Achei graça ao facto da Senhora gostar de "vinho do Porto" e de "pastéis de nata", como referências a Portugal. Só faltou falar no "Ronaldo" que nos tempos que correm é outro 'símbolo/referência' do nosso país.
Depois essa coisa dos "bifes para o homem do óleo" também achei curioso.
Boa continuação.
Hélder S.
Olá Hélder.
Obrigado pelo teu comentário.
É importante, focas motivos que afinal necessitam de um pouco de esclarecimento, pois tu és, um pouco assim, como a voz dos nossos companheiros.
As pessoas, naturais daqui, com uma idade que pode andar à volta da nossa, não dão lá muita importância ao futebol da Europa, mas os jovens, esses sim, sabem tudo à volta do nosso Cristiano, copiam a sua imagem, quase, como fosse o seu herói!.
O "homem do óleo", é o típico trabalhador do "Alaska Pipe Line", é o "oil men", que nós podemos chamar o "homem do petróleo", como talvez as nossas mães ou pais, chamavam ao "petroleiro", que naquele tempo vinha com uma carroça, vender, entre outras coisas, petróleo e azeite, pelas ruas da vila.

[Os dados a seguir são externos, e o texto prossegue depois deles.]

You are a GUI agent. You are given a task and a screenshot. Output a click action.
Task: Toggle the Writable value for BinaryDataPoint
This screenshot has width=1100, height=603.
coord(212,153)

Na região de Fairbanks, da sua população, faz parte uma grande percentagem de trabalhadores do "Alaska Pipe Line", que ainda continuam a ir para lá, alguns por um período de três meses, pois a sua residência é Houston, no Texas, onde existem as refinarias e, claro, algumas "facilidades" do "Alaska Pipe Line". Há uns anos, fazendo parte de um grupo, da multinacional onde trabalhava, tivemos um prémio, que era ir pescar ao Alaska, o vôo era de Houston para Anchorage e, era só homens do petróleo, que bebiam, bebiam, comiam, comiam e, dormiam, dormiam!.
Um abraço, Hélder.
Tony Borie.
Tony,
Mais uma bela reportagem da tua parte.
Para conhecimento dos que se importam com estas coisas, neste momento o óleo do Alaska representa cerca de 7% da produção total dos EUA. É refinado na sua quase totalidade no Alaska, California, Hawaii, and Washington State, Porto Rico e muito pouco em outros países.
Cerca de 95% do óleo do Alaska é exportado para o estrangeiro, sobretudo para os países asiáticos. Japão, Koreia do Sul, China, entre outros, são os grandes importadores.
O que acima afirmei parece contrariar a ideia que os EUA são importadores de óleo. Por razões de de estratégia económica e de defesa são-no, mas também é verdade que neste momento esta naç½o americana é práticamente auto suficiente nas suas necessidades energéticas.